Folks who don't like the government have been pointing to the higher-than-expected unemployment rate. In the last budget, Treasury figured we'd now be at a 5.7% unemployment rate; we're instead at 6.7%. That's a pretty big difference. And, it's a big jump on last quarter's 6.4%, though about on par with where we've been over the last two years.

But Treasury didn't just forecast the unemployment rate in the PREFU.

Treasury forecast (,000s)Actual (,000s)
Not in the Labour Force1,1151,086
Labour Force2,3602,390
Total Employment2,2252,230
Unemployed135160

So 29,000 people are in the labour force who weren't expected to be there. Most of them are unemployed. To me, that says job creation is slow and employers are reluctant to take on available workers, but that people are expecting to be able to find work - otherwise, they'd be outside of the labour force. A really bad news story would have had the number of unemployed higher than expected but with flat or decreasing labour force participation as discouraged workers leave the labour force.

So if you want to paint a good-news story, you can focus on that 5,000 more people are working than Treasury expected and that more people are now working than ever have been before. And, the employment rate, at 64.2%, is higher than it's been since 2009. If you want a bad news story, both unemployment and underemployment remain stubbornly high and hours worked are weak.

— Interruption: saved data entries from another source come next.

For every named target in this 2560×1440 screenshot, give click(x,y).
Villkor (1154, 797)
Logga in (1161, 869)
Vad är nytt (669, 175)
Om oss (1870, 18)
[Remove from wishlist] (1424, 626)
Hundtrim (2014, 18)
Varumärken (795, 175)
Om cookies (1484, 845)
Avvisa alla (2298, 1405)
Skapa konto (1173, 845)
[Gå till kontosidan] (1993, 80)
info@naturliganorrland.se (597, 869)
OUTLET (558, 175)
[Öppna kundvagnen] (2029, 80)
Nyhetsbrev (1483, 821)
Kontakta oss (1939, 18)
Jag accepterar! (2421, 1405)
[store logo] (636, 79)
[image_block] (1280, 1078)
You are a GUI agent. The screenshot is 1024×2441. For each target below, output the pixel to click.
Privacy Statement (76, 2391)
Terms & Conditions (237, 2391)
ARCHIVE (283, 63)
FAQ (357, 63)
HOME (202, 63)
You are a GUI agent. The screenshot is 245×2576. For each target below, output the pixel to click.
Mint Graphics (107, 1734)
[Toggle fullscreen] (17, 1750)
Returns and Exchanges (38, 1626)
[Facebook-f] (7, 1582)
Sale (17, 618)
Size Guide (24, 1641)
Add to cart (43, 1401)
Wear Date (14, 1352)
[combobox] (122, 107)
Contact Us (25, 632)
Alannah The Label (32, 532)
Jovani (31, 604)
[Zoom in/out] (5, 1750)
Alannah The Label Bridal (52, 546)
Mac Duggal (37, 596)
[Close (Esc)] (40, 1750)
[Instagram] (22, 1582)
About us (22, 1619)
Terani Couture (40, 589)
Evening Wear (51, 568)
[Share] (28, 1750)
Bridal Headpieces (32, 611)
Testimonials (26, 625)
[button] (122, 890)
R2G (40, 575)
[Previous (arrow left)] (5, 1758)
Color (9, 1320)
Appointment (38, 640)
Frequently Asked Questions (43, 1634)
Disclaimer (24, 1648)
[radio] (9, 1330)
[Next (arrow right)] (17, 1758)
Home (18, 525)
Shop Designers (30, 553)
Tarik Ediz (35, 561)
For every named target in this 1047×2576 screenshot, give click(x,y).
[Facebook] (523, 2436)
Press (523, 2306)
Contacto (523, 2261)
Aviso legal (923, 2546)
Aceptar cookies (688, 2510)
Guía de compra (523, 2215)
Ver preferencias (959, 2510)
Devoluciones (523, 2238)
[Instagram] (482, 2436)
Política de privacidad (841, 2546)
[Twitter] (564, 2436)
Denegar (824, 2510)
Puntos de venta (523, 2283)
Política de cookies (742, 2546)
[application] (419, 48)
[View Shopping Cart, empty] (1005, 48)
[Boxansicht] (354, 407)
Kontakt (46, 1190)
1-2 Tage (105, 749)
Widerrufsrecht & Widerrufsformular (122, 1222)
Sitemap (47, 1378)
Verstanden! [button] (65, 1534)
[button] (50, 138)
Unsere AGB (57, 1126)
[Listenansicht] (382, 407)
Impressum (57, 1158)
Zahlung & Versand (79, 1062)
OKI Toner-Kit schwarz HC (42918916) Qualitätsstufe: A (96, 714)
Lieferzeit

Matt Nolan over at TVHE watches these numbers a lot more closely than I do. He points to a fair bit of weakness in total hours worked; he wonders whether an interest rate cut might be in order. iPredict agrees: the likelihood of an interest rate cut in 2012 jumped from 38% to 47% with the employment numbers. Inflation trading suggests inflation rates below 2% through June 2013. After that, there's even odds that it's higher than 2% and a 20% chance that it's over 3%. The markets also suggest the unemployment rate won't fall below 6.5% before September quarter and will stay above 6% until March 2013. I'm not sure the inflation forecasts would be inconsistent with RBNZ trying a small OCR cut.